Repeat everything from the line containing "Select the Templates sidebar icon" down to the end of the items, word for word. Leave the pictures out of your answer.

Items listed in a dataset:

┌──

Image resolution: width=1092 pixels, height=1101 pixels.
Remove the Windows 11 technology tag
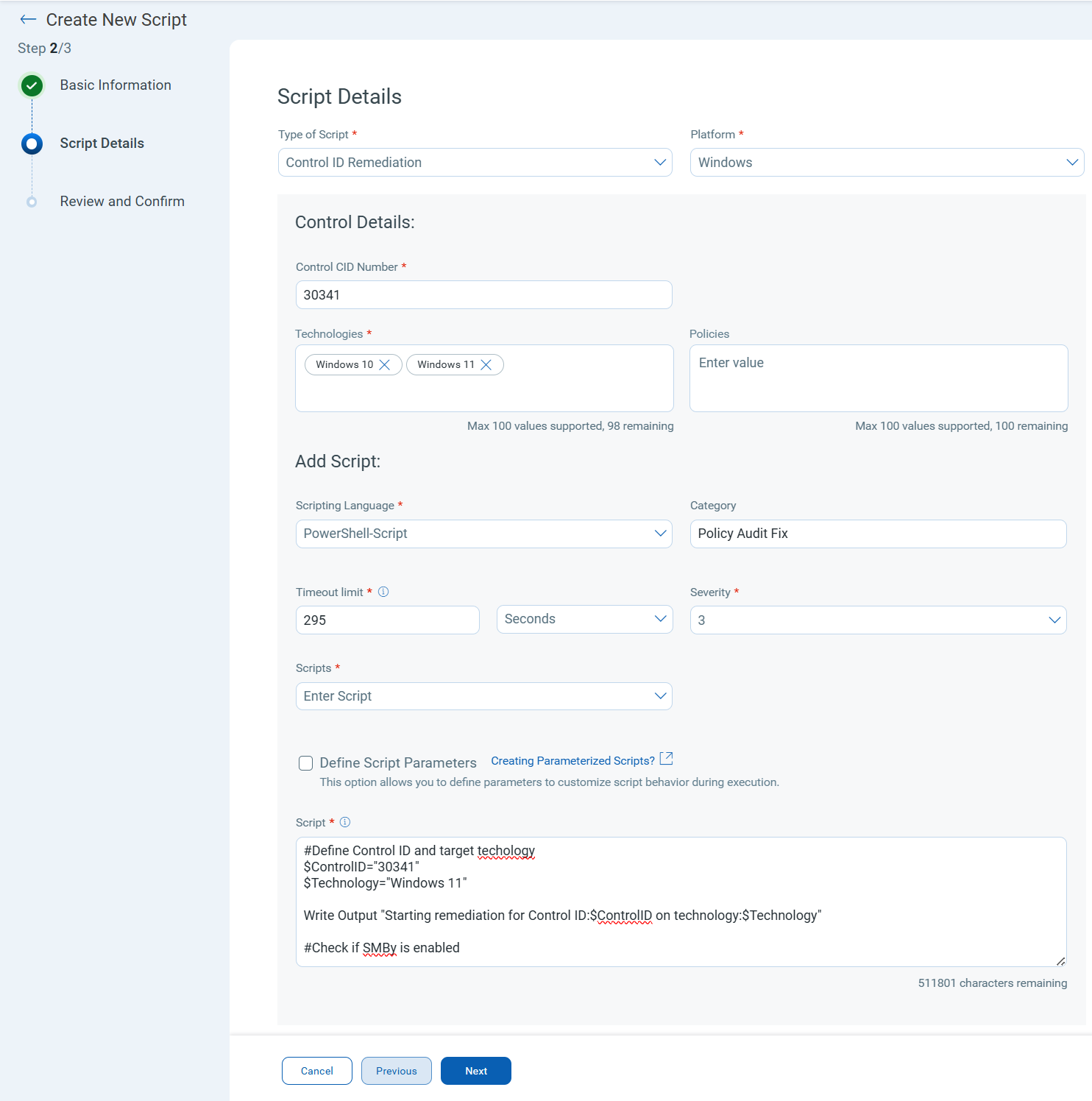[x=486, y=365]
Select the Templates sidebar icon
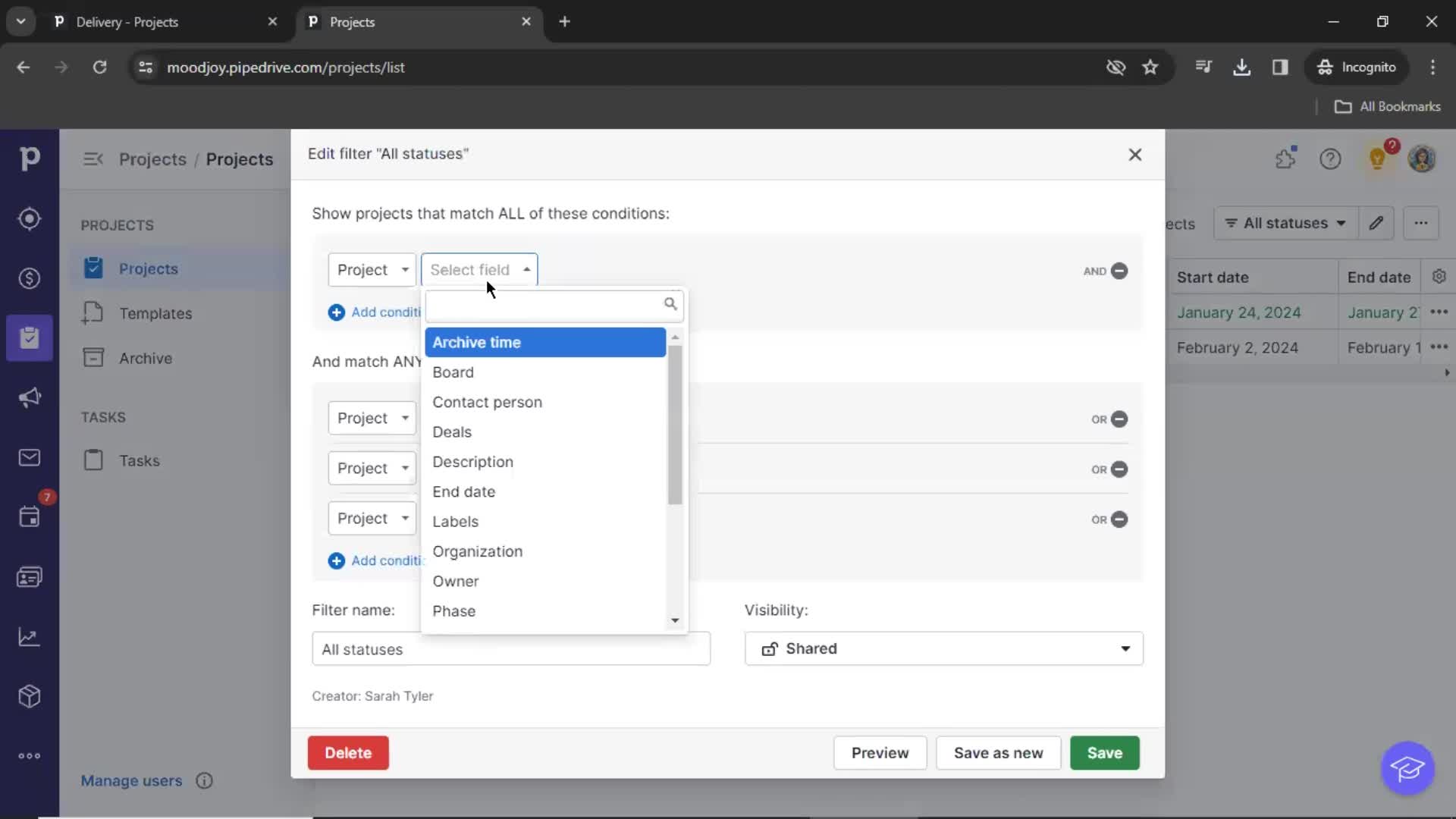The image size is (1456, 819). pyautogui.click(x=94, y=313)
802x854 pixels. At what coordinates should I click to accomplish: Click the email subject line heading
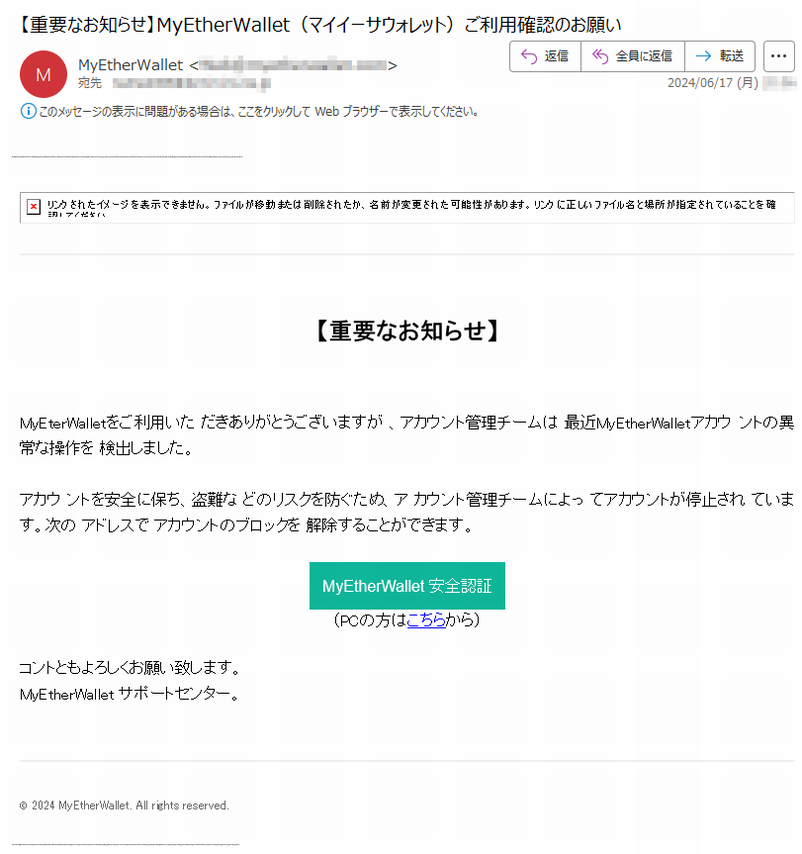click(320, 25)
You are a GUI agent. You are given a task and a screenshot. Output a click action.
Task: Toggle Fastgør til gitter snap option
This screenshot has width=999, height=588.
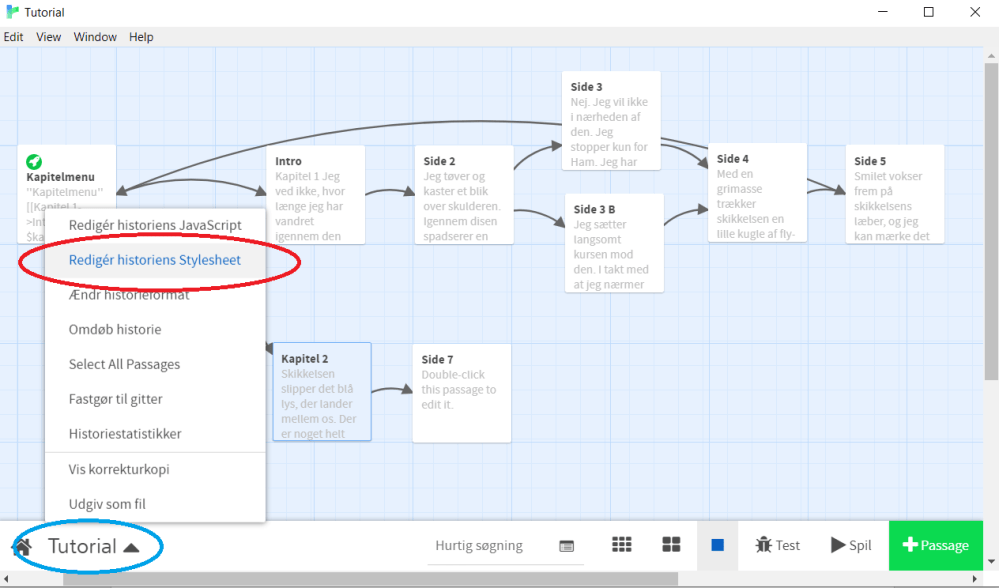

└──

→ EXPECTED ANSWER:
Select the Templates sidebar icon
The image size is (1456, 819). pyautogui.click(x=94, y=313)
802x854 pixels. At what coordinates should I click to accomplish: Click the email subject line heading
click(320, 25)
You are a GUI agent. You are given a task and a screenshot. Output a click action.
Task: Toggle Fastgør til gitter snap option
This screenshot has width=999, height=588.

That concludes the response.